* Work request
Format the data from the line containing "Locate an element" up to and including the last line as a JSON list of strings, one string per line, with blank lines omitted. Leave the pictures out of the list.

* The data

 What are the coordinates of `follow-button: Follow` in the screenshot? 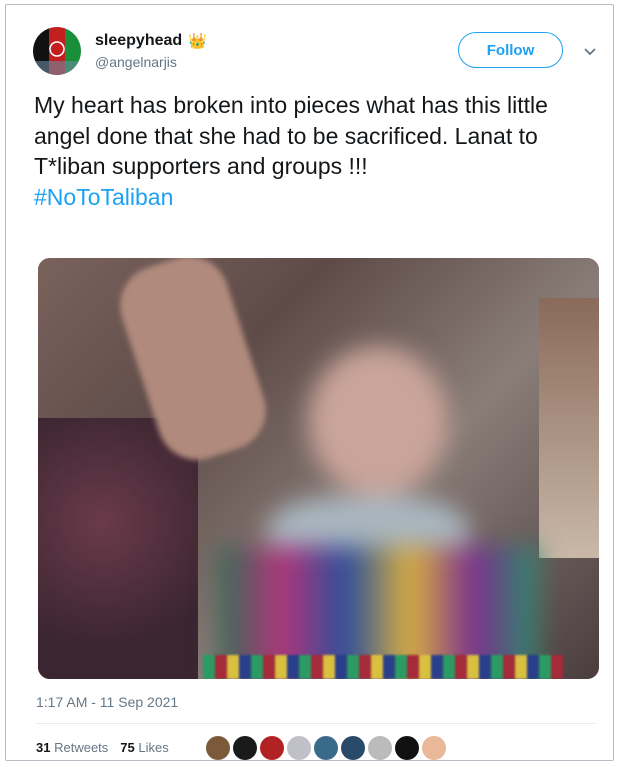 It's located at (510, 50).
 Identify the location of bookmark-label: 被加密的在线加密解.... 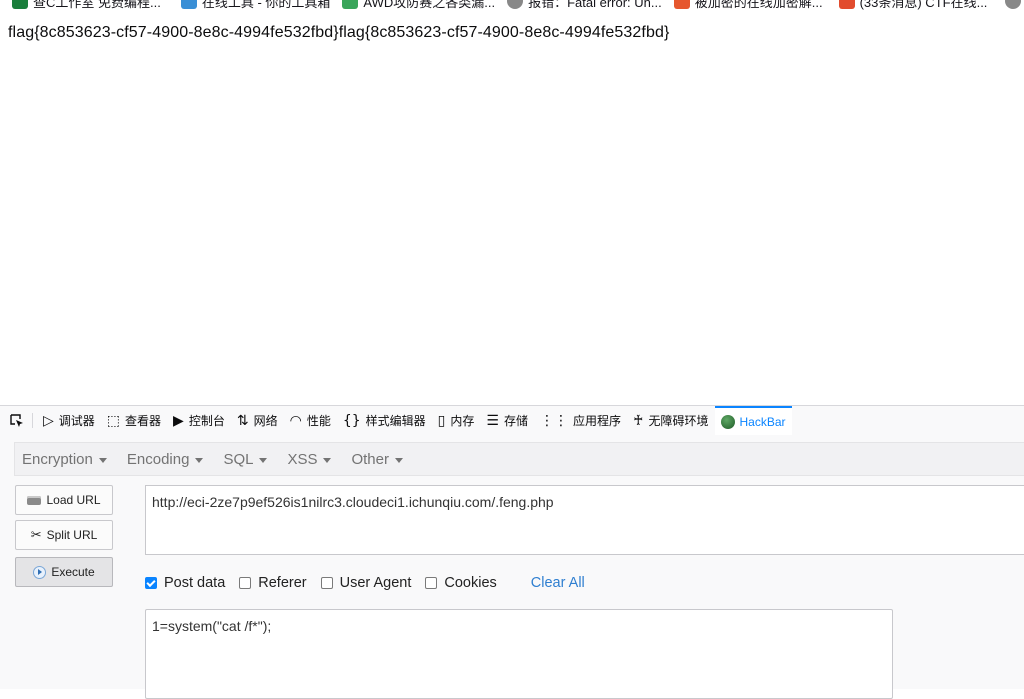
(758, 5).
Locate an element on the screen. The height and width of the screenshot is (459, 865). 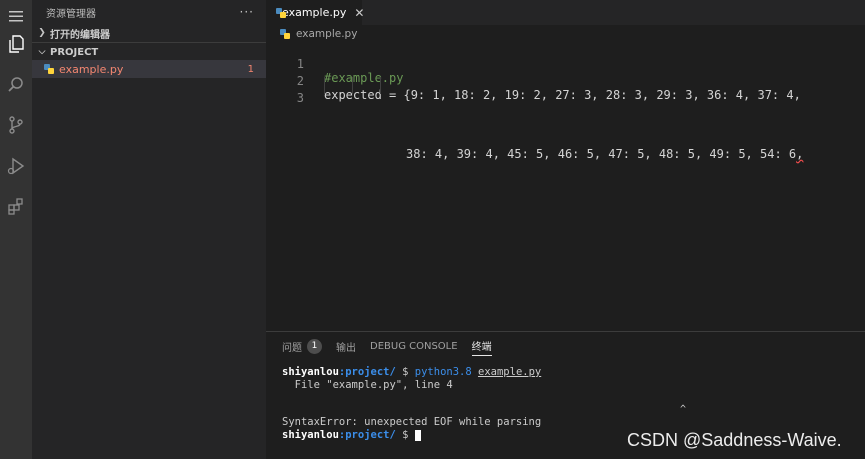
watermark: CSDN @Saddness-Waive. is located at coordinates (734, 440).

* Worked solution
[
  "Locate an element on the screen. The height and width of the screenshot is (459, 865). ",
  "watermark: CSDN @Saddness-Waive. is located at coordinates (734, 440)."
]